Public health approach aims to prevent harm by identifying and minimizing the risk factors that may result in the perpetration as well as the victimization of sexual abuse. It also picks up and strengthens protective factors that may forestall the growth of sexually abusive behaviors and susceptibility to victimization. Avenues, through which risk factors may be reduced, include personal and societal skills deficits, family malfunction, negative peer pressure, adverse society living atmosphere and misappropriate communal messages (NIMH, 1996). Reinforcing protective factors to increase the potential to forestall victimization and perpetration may involve integration in our school curricular trainings that bolster interpersonal skills for boys and young males or execution of mass campaigns against all forms manifestations and forms of sexual abuse.
It is worthwhile noting that only a few public health preventions programs have thus far been sufficiently evaluated to gauge their efficacy and offer a way forward for the widespread execution. The CDC, besides a number of other federal agencies in the United States, lobbies for ‘serious research with tangible implications for achieving health impact’ (CDC, 2010).

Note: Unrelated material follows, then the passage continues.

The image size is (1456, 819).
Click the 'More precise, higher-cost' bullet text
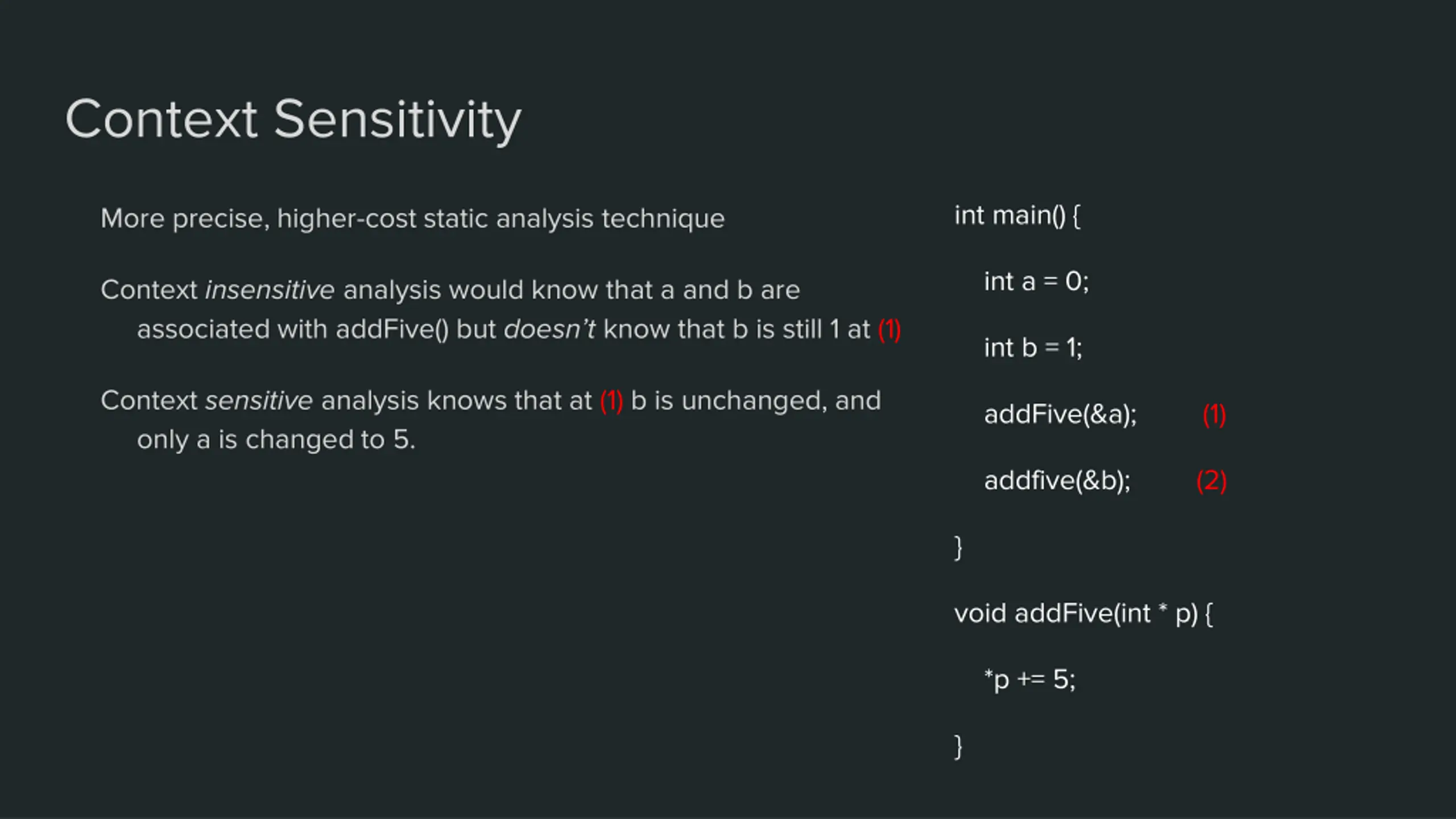click(412, 219)
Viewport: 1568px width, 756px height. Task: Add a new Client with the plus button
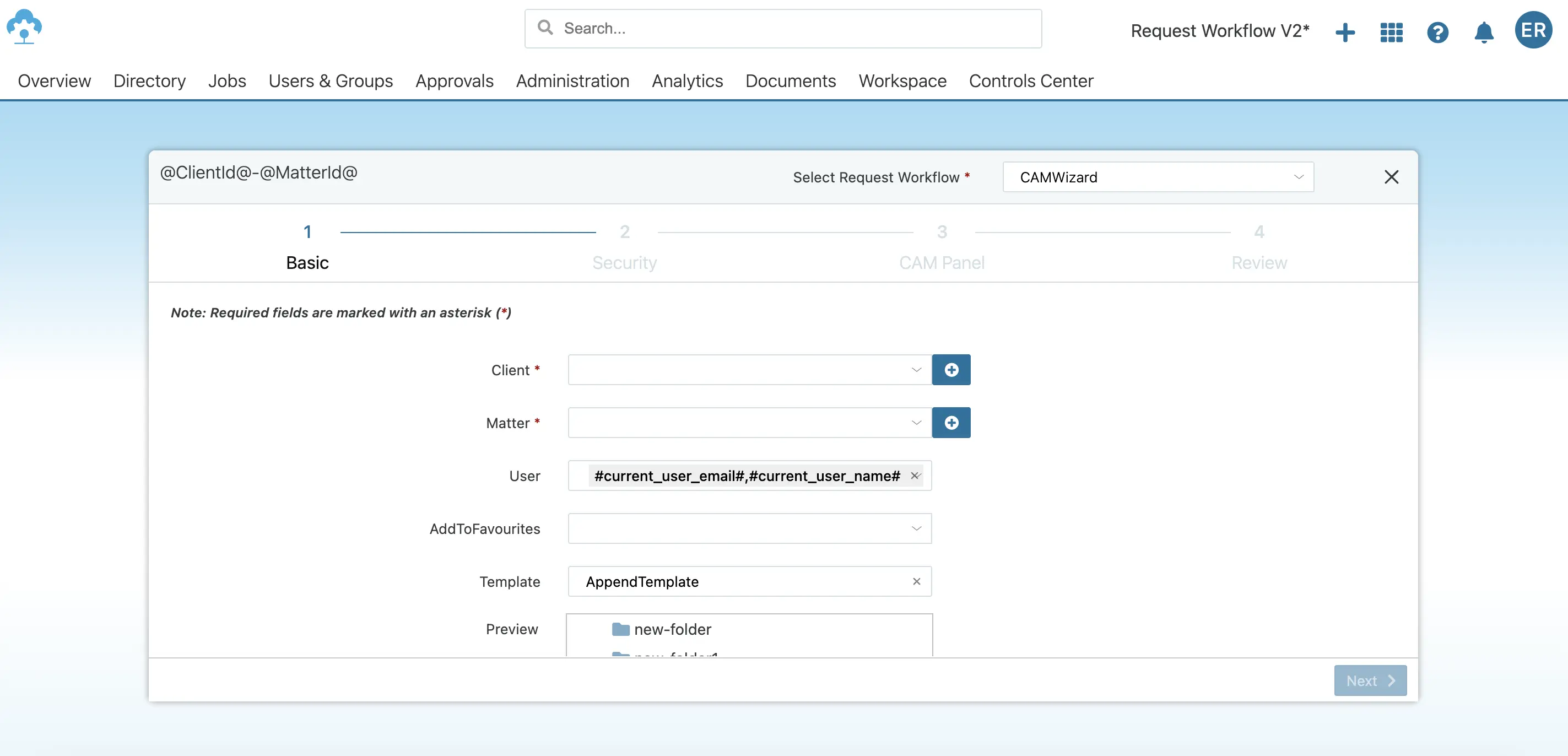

Public health field commonly works hands in gloves with necessary partners, who may include parents, educators, organizations, the media, nongovernmental organization and others for maximum success in the fight against sexual violence. Public health sexual abuse prevention framework recognizes the importance of personal, institutional, social, political and cultural factors in reducing if not entirely eliminating sexual abuse menace. The ecological model underlines the importance of focusing not singularly on personal risk but a pool of factors that encourage sexual abuse (CDC, 2010). Public health tries to underscore and, in fact, impress upon the society to take it upon itself and to undertake to stop sexual abuse discarding norms that are primitive and embracing modernity both within relationships and communities as well and standing firmly against sexual abuse in its whichever form of rape, sexual violence, incest and what have you.
In conclusion, every person in their own small way should strive to have a society that is free of sexual molestation by ensuring and recognizing the fact that everyone is under obligation, from a moral point of view, to combat it. The governments and their instruments of governance should see that sexual abuse is criminalized by way of legislation. Precedence should be set right for any case brought before the court of law so that potential perpetrators may refrain from this. If this is done, the world will surely be a good place for us and the society will be clean in the eyes of man and God.